What is expected: An exact transcript is required of the lines below, from the one containing "This screenshot has height=924, width=1310." through the very last; leave every picture out of it.

Collected data entries:
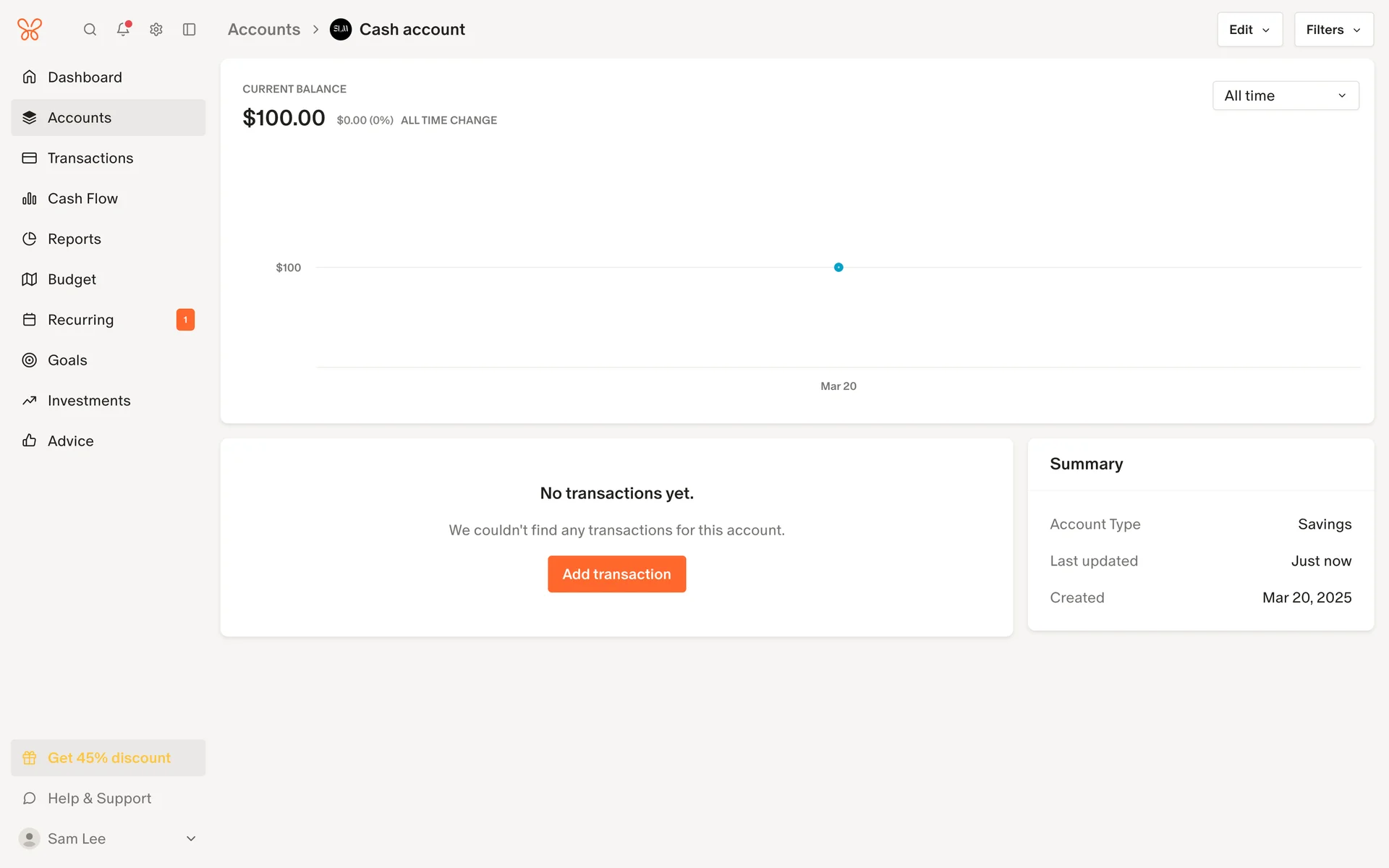Click the Accounts breadcrumb link
This screenshot has height=868, width=1389.
[264, 30]
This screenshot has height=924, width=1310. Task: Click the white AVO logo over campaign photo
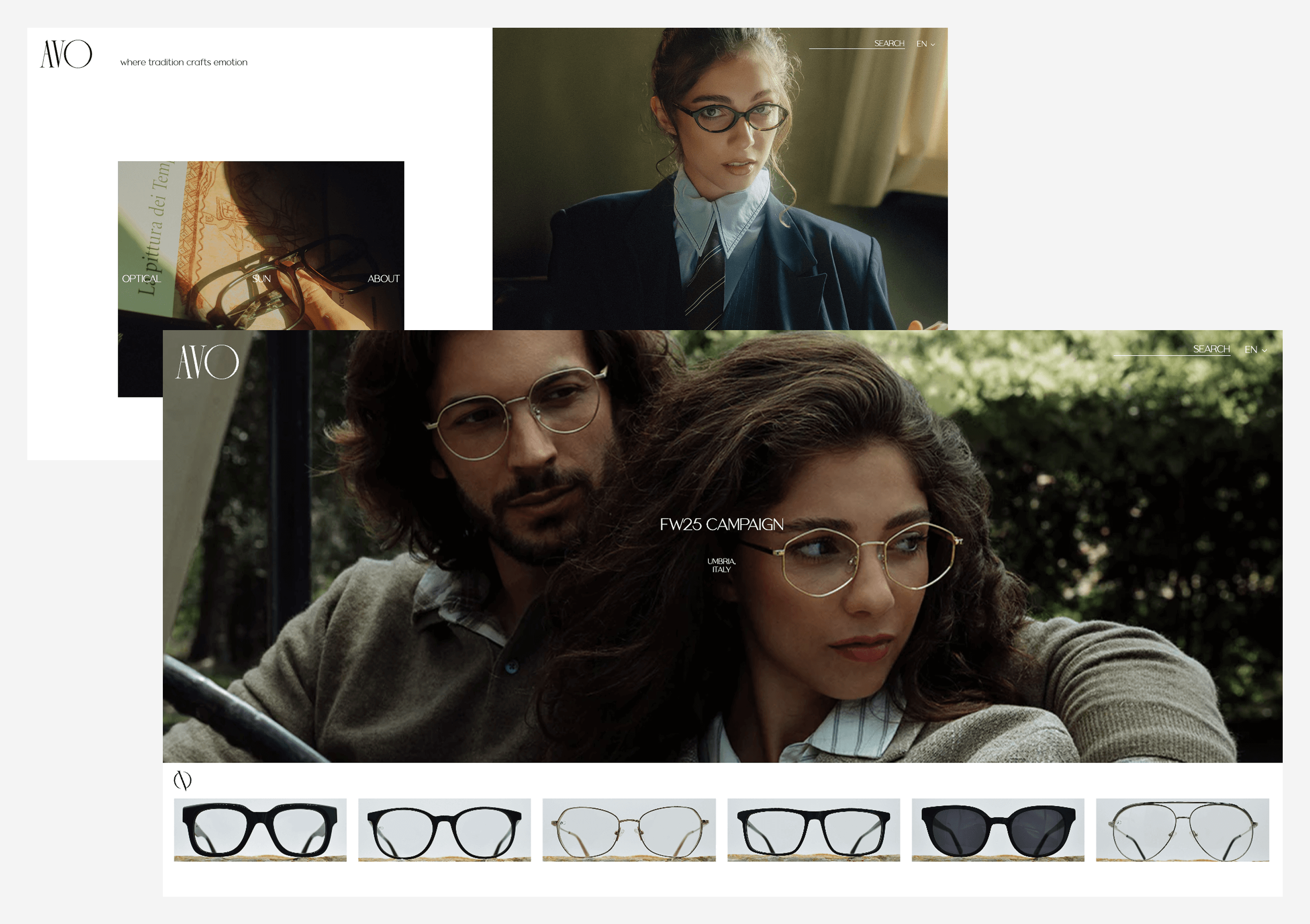pos(207,362)
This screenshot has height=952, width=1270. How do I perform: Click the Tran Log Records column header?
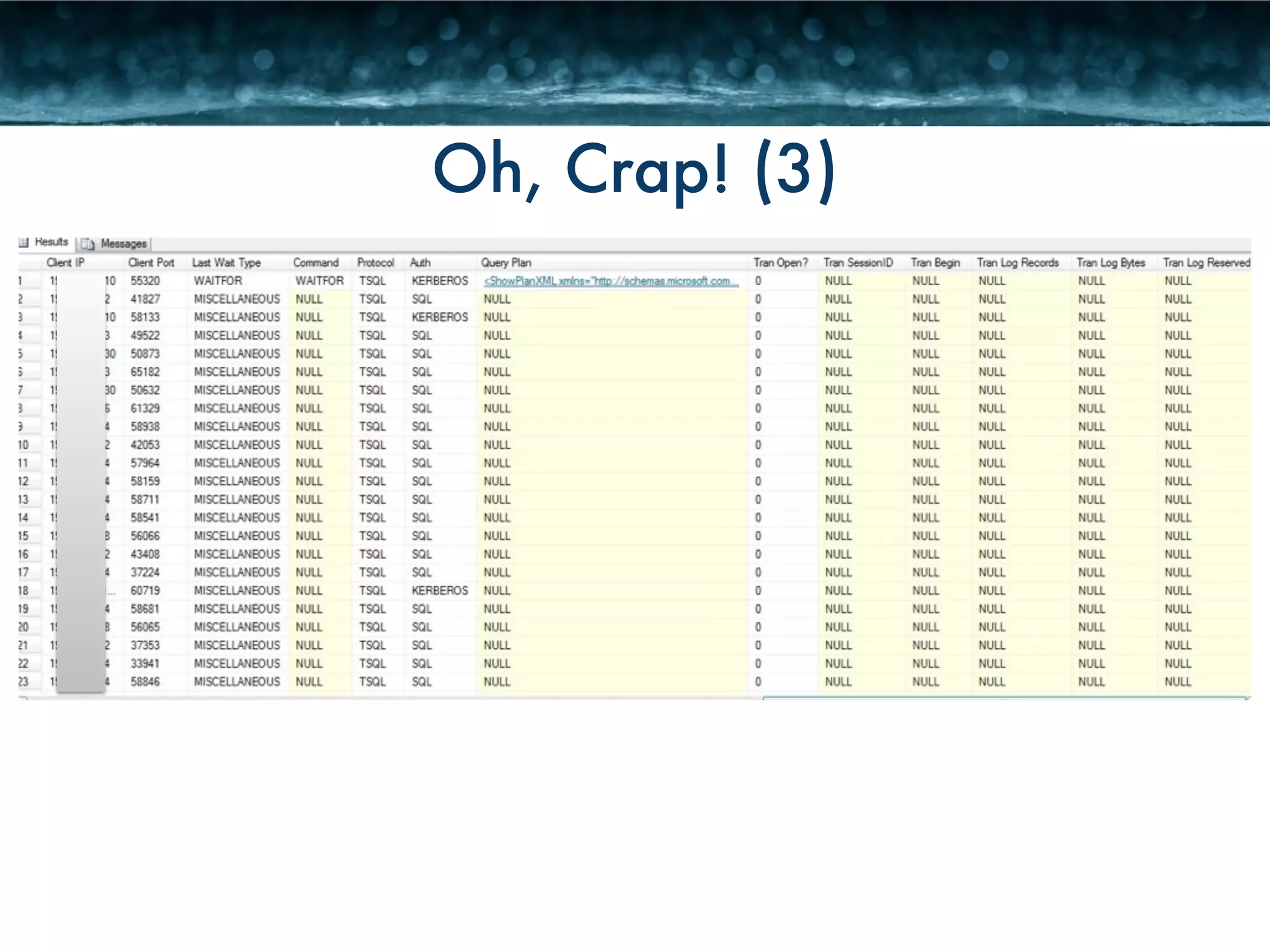tap(1018, 263)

Your solution:
This screenshot has height=924, width=1310. Task: Click the white AVO logo over campaign photo
pos(207,362)
This screenshot has height=952, width=1270. How do I perform: Click the Tran Log Records column header?
tap(1018, 263)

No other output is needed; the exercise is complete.